==== DATASET CONTENT ====
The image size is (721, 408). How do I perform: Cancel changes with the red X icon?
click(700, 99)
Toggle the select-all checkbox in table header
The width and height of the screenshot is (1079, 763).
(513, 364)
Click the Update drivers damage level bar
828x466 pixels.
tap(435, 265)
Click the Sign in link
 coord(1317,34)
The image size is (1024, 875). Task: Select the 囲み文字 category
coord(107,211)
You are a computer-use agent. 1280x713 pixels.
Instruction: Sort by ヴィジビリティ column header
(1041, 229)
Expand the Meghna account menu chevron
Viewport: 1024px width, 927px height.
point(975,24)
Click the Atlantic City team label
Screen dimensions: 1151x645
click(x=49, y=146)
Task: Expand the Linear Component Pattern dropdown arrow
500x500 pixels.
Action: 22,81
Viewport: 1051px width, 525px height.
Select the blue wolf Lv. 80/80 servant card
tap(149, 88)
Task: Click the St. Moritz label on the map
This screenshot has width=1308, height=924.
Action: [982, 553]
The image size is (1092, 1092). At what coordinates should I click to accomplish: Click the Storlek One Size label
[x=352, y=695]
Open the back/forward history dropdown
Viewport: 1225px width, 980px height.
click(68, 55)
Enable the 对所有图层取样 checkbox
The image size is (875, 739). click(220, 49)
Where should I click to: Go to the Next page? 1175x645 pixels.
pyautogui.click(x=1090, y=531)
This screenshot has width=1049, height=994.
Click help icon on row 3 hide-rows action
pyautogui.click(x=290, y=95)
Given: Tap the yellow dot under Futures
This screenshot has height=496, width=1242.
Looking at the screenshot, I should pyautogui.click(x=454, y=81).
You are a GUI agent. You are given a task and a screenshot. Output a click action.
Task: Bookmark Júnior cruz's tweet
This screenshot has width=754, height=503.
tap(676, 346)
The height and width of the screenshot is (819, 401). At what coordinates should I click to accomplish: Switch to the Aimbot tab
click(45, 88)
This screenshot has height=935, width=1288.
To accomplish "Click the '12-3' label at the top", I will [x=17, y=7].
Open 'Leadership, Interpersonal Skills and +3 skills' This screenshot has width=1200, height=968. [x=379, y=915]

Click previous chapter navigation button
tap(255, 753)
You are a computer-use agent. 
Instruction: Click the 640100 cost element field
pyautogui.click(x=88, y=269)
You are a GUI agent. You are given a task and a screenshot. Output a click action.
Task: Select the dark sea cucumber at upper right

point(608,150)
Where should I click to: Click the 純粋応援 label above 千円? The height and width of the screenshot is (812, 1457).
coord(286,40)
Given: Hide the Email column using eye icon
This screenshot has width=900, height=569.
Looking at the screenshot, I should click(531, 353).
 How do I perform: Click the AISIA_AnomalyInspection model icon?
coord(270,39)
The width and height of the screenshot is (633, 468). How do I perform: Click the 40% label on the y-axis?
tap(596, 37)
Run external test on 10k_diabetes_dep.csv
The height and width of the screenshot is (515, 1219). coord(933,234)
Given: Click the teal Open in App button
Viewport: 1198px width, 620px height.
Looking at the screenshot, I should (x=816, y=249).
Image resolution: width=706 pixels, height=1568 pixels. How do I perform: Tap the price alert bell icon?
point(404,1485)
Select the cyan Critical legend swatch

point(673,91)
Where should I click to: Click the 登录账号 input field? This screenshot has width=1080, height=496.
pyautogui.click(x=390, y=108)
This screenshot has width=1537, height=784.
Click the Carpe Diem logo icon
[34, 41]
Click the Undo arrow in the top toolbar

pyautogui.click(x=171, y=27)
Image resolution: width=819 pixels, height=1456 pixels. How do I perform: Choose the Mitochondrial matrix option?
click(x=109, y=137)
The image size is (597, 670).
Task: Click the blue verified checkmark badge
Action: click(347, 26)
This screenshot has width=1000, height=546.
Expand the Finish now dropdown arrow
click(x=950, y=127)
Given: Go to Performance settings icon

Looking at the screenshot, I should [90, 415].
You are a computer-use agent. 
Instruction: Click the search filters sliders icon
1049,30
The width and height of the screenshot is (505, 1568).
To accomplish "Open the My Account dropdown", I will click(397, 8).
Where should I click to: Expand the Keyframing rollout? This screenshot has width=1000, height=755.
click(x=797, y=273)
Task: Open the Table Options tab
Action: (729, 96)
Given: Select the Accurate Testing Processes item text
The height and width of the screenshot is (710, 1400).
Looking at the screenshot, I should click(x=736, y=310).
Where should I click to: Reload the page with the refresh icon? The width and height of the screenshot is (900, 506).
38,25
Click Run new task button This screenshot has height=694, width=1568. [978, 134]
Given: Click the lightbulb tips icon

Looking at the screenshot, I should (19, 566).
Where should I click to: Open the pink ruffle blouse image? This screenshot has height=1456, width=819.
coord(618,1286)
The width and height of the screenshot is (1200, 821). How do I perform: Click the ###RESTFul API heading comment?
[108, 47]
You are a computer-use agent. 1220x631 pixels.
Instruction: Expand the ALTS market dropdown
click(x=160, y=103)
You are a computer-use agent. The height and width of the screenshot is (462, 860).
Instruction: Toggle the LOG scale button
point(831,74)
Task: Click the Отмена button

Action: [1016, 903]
====
▶ [YOUR OBJECTIVE]: Once you have read the records above, please copy them out exactly.

▶ [TASK RESULT]:
The image size is (721, 408). How do I perform: Cancel changes with the red X icon?
click(700, 99)
Toggle the select-all checkbox in table header
The width and height of the screenshot is (1079, 763).
(513, 364)
Click the Update drivers damage level bar
828x466 pixels.
tap(435, 265)
Click the Sign in link
 coord(1317,34)
The image size is (1024, 875). Task: Select the 囲み文字 category
coord(107,211)
You are a computer-use agent. 1280x713 pixels.
Instruction: Sort by ヴィジビリティ column header
(1041, 229)
Expand the Meghna account menu chevron
Viewport: 1024px width, 927px height.
point(975,24)
Click the Atlantic City team label
Screen dimensions: 1151x645
click(x=49, y=146)
Task: Expand the Linear Component Pattern dropdown arrow
500x500 pixels.
Action: 22,81
Viewport: 1051px width, 525px height.
Select the blue wolf Lv. 80/80 servant card
tap(149, 88)
Task: Click the St. Moritz label on the map
This screenshot has width=1308, height=924.
Action: [982, 553]
The image size is (1092, 1092). At what coordinates should I click to accomplish: Click the Storlek One Size label
[x=352, y=695]
Open the back/forward history dropdown
Viewport: 1225px width, 980px height.
click(68, 55)
Enable the 对所有图层取样 checkbox
The image size is (875, 739). click(220, 49)
Where should I click to: Go to the Next page? 1175x645 pixels.
pyautogui.click(x=1090, y=531)
This screenshot has width=1049, height=994.
Click help icon on row 3 hide-rows action
pyautogui.click(x=290, y=95)
Given: Tap the yellow dot under Futures
This screenshot has height=496, width=1242.
Looking at the screenshot, I should pyautogui.click(x=454, y=81).
You are a GUI agent. You are given a task and a screenshot. Output a click action.
Task: Bookmark Júnior cruz's tweet
This screenshot has width=754, height=503.
tap(676, 346)
The height and width of the screenshot is (819, 401). At what coordinates should I click to accomplish: Switch to the Aimbot tab
click(45, 88)
This screenshot has height=935, width=1288.
To accomplish "Click the '12-3' label at the top", I will [x=17, y=7].
Open 'Leadership, Interpersonal Skills and +3 skills' This screenshot has width=1200, height=968. [x=379, y=915]

Click previous chapter navigation button
tap(255, 753)
You are a computer-use agent. 
Instruction: Click the 640100 cost element field
pyautogui.click(x=88, y=269)
You are a GUI agent. You are given a task and a screenshot. Output a click action.
Task: Select the dark sea cucumber at upper right

point(608,150)
Where should I click to: Click the 純粋応援 label above 千円? The height and width of the screenshot is (812, 1457).
coord(286,40)
Given: Hide the Email column using eye icon
This screenshot has width=900, height=569.
Looking at the screenshot, I should click(531, 353).
 How do I perform: Click the AISIA_AnomalyInspection model icon?
coord(270,39)
The width and height of the screenshot is (633, 468). How do I perform: Click the 40% label on the y-axis?
tap(596, 37)
Run external test on 10k_diabetes_dep.csv
The height and width of the screenshot is (515, 1219). coord(933,234)
Given: Click the teal Open in App button
Viewport: 1198px width, 620px height.
Looking at the screenshot, I should (x=816, y=249).
Image resolution: width=706 pixels, height=1568 pixels. How do I perform: Tap the price alert bell icon?
point(404,1485)
Select the cyan Critical legend swatch

point(673,91)
Where should I click to: Click the 登录账号 input field? This screenshot has width=1080, height=496.
pyautogui.click(x=390, y=108)
This screenshot has width=1537, height=784.
Click the Carpe Diem logo icon
[34, 41]
Click the Undo arrow in the top toolbar

pyautogui.click(x=171, y=27)
Image resolution: width=819 pixels, height=1456 pixels. How do I perform: Choose the Mitochondrial matrix option?
click(x=109, y=137)
The image size is (597, 670).
Task: Click the blue verified checkmark badge
Action: click(347, 26)
This screenshot has width=1000, height=546.
Expand the Finish now dropdown arrow
click(x=950, y=127)
Given: Go to Performance settings icon

Looking at the screenshot, I should [90, 415].
You are a computer-use agent. 
Instruction: Click the search filters sliders icon
1049,30
The width and height of the screenshot is (505, 1568).
To accomplish "Open the My Account dropdown", I will click(397, 8).
Where should I click to: Expand the Keyframing rollout? This screenshot has width=1000, height=755.
click(x=797, y=273)
Task: Open the Table Options tab
Action: (729, 96)
Given: Select the Accurate Testing Processes item text
The height and width of the screenshot is (710, 1400).
Looking at the screenshot, I should click(x=736, y=310).
Where should I click to: Reload the page with the refresh icon? The width and height of the screenshot is (900, 506).
38,25
Click Run new task button This screenshot has height=694, width=1568. [978, 134]
Given: Click the lightbulb tips icon

Looking at the screenshot, I should (19, 566).
Where should I click to: Open the pink ruffle blouse image? This screenshot has height=1456, width=819.
coord(618,1286)
The width and height of the screenshot is (1200, 821). How do I perform: Click the ###RESTFul API heading comment?
[108, 47]
You are a computer-use agent. 1220x631 pixels.
Instruction: Expand the ALTS market dropdown
click(x=160, y=103)
You are a computer-use agent. The height and width of the screenshot is (462, 860).
Instruction: Toggle the LOG scale button
point(831,74)
Task: Click the Отмена button

Action: [1016, 903]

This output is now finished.